■ **Given entries**
=-=-=
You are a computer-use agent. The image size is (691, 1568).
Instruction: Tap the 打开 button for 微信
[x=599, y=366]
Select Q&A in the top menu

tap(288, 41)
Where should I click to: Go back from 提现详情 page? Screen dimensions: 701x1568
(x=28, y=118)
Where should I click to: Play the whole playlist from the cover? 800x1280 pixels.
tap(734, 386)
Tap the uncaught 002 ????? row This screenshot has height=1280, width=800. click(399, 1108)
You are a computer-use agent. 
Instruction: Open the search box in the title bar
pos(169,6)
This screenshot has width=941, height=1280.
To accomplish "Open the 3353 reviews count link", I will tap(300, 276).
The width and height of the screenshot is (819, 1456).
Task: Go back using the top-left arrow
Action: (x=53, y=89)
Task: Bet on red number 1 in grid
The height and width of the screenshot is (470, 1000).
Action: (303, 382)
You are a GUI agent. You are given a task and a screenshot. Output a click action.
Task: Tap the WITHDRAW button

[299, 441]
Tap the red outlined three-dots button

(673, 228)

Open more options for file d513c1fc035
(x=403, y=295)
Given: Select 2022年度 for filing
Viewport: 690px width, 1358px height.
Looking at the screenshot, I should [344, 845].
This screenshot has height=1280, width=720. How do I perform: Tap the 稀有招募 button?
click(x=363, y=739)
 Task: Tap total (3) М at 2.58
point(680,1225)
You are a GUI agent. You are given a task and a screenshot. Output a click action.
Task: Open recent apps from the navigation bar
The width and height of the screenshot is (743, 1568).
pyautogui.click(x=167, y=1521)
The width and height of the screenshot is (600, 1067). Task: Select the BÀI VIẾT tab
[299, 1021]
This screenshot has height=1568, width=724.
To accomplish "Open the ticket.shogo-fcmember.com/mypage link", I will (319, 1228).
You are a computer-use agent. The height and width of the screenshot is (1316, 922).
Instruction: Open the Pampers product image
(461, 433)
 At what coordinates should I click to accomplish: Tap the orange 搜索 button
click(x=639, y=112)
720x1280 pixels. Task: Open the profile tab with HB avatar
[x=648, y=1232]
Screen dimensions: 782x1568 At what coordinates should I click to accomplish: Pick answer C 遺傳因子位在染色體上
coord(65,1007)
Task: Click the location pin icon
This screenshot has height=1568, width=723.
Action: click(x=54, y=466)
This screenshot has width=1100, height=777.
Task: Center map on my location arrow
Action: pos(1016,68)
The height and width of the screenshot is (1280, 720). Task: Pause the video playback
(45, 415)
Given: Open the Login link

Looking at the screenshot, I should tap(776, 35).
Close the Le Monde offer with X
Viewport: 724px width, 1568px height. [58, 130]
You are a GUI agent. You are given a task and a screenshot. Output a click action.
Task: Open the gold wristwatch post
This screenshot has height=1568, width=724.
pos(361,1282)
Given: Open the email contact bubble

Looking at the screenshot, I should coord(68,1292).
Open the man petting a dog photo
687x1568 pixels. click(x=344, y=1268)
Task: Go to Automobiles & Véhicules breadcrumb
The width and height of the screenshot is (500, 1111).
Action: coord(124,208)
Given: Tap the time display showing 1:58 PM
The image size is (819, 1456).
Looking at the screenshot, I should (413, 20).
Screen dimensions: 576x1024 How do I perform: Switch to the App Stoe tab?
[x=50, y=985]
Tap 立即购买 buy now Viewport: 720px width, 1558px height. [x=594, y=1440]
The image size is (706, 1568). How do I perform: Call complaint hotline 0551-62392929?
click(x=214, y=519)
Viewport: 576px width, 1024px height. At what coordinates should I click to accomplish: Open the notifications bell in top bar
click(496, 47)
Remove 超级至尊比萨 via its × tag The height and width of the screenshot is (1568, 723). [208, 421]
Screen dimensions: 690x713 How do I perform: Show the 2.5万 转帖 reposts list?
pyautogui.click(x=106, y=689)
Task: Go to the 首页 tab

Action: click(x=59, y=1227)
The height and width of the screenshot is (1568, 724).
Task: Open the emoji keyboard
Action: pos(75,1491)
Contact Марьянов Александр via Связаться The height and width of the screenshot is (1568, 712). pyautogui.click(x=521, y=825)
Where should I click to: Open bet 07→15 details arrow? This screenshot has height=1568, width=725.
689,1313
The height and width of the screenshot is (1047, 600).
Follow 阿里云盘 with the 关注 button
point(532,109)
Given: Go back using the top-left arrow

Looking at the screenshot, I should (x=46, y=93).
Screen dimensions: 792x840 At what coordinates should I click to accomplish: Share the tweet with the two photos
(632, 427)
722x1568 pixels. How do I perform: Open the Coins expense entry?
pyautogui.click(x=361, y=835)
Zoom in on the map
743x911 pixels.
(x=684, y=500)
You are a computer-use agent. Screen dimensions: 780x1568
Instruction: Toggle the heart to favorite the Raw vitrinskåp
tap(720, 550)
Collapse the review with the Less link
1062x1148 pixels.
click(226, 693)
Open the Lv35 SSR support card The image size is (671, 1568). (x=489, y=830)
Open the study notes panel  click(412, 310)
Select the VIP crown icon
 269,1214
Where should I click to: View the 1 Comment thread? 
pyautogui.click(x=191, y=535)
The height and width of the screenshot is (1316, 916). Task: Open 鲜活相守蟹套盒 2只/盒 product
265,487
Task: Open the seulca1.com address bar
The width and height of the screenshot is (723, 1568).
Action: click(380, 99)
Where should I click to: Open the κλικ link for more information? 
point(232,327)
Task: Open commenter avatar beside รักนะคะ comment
=-=-=
■ **The task**
Retype the data word for word, starting at its first line and ending at the line containing "point(680,1225)", with both of those lines included.

■ **Final answer**
You are a computer-use agent. The image size is (691, 1568).
Instruction: Tap the 打开 button for 微信
[x=599, y=366]
Select Q&A in the top menu

tap(288, 41)
Where should I click to: Go back from 提现详情 page? Screen dimensions: 701x1568
(x=28, y=118)
Where should I click to: Play the whole playlist from the cover? 800x1280 pixels.
tap(734, 386)
Tap the uncaught 002 ????? row This screenshot has height=1280, width=800. click(399, 1108)
You are a computer-use agent. 
Instruction: Open the search box in the title bar
pos(169,6)
This screenshot has width=941, height=1280.
To accomplish "Open the 3353 reviews count link", I will tap(300, 276).
The width and height of the screenshot is (819, 1456).
Task: Go back using the top-left arrow
Action: (x=53, y=89)
Task: Bet on red number 1 in grid
The height and width of the screenshot is (470, 1000).
Action: (303, 382)
You are a GUI agent. You are given a task and a screenshot. Output a click action.
Task: Tap the WITHDRAW button

[299, 441]
Tap the red outlined three-dots button

(673, 228)

Open more options for file d513c1fc035
(x=403, y=295)
Given: Select 2022年度 for filing
Viewport: 690px width, 1358px height.
Looking at the screenshot, I should [344, 845].
This screenshot has height=1280, width=720. How do I perform: Tap the 稀有招募 button?
click(x=363, y=739)
 Task: Tap total (3) М at 2.58
point(680,1225)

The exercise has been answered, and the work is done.